La leggenda racconta che i Gutterball - che credo sia traducibile come “groppo in gola” - si incontrarono a Richmond, in Virginia, dove avevano ottenuto l’ingaggio per un concerto e dove Wynn ed Harvey in soli quattro giorni buttarono giù tutti i brani che compariranno sull’album ad eccezione di una canzone composta da Stephen McCarthy. Ma il materiale risultò così buono e la band si era così divertita che quello che doveva essere un evento unico divenne un progetto.
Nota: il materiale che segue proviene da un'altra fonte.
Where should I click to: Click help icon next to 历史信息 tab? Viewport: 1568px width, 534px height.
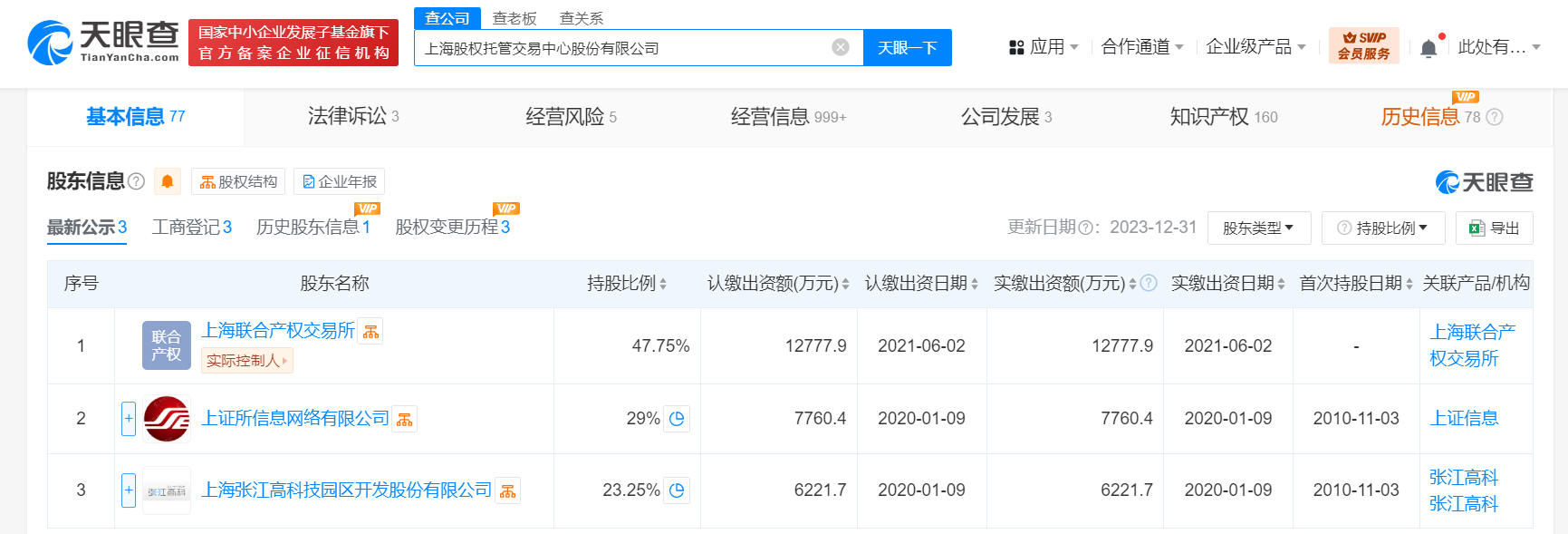click(1495, 117)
Dopo il quinto concerto i Gutterball andarono
in tour con i Black Crowes e firmarono un contratto con la Elektra Records per
pubblicare il loro album di debutto che racchiude in 48 minuti dodici schegge
di orecchiabile ed avvincente garage - roots - rock.
I Gutterball
sono epigoni, ma di grandissima classe. Senza innovare offrono il loro appassionato
contributo al rock’n’roll.
Il loro
debutto omonimo si dipana in modo armonico tra il Dylan del periodo Bringing It
All Back Home di “Trial Separation
Blues” e di “Lester Young”
ed il piccolo capolavoro garage di “Falling
From The Sky” che ricorda da vicino le cavalcate elettriche dei Dream
Syndicate, percorrendo i sentieri della crepuscolare “Motorcycle Boy”, che
potrebbe passare per una outtake di On The Beach di Neil Young, oppure di una “One By One”, gemella separata alla
nascita di “My Old Haunts” dei Syndicate di Ghost Stories, a sua volta figlia
del connubio Brecht-Doors di “Alabama
song (Whiskey Bar)”; o ancora seguendo le orme di una eccezionale “The Preacher
and the Prostitute” di Stephen McCarthy, tracimante elettricità chitarristica,
in bilico tra Beatles, Birds e Buffalo
Springfield, fino all’altrettanto straripante beat’n’roll al fulmicotone di
“Patent Leather Shoes” in cui Beatles e Stones
d’annata deragliano fino alla conclusiva confessione reediana di “Blessing in
Disguise”.
Wynn affida i
riff e i ritornelli dell’infanzia alla sua banda di veterani del Paisley
Underground che conoscono la lezione a menadito e creano un album che è per noi
una “benedizione sotto mentite spoglie” - come recita il titolo della citata
“Blessing in Disguise” - per lenire le angosce ed affrontare con la giusta verve quell’avvio degli anni ’90 e,
ancora oggi, qualche giornata non proprio ben riuscita.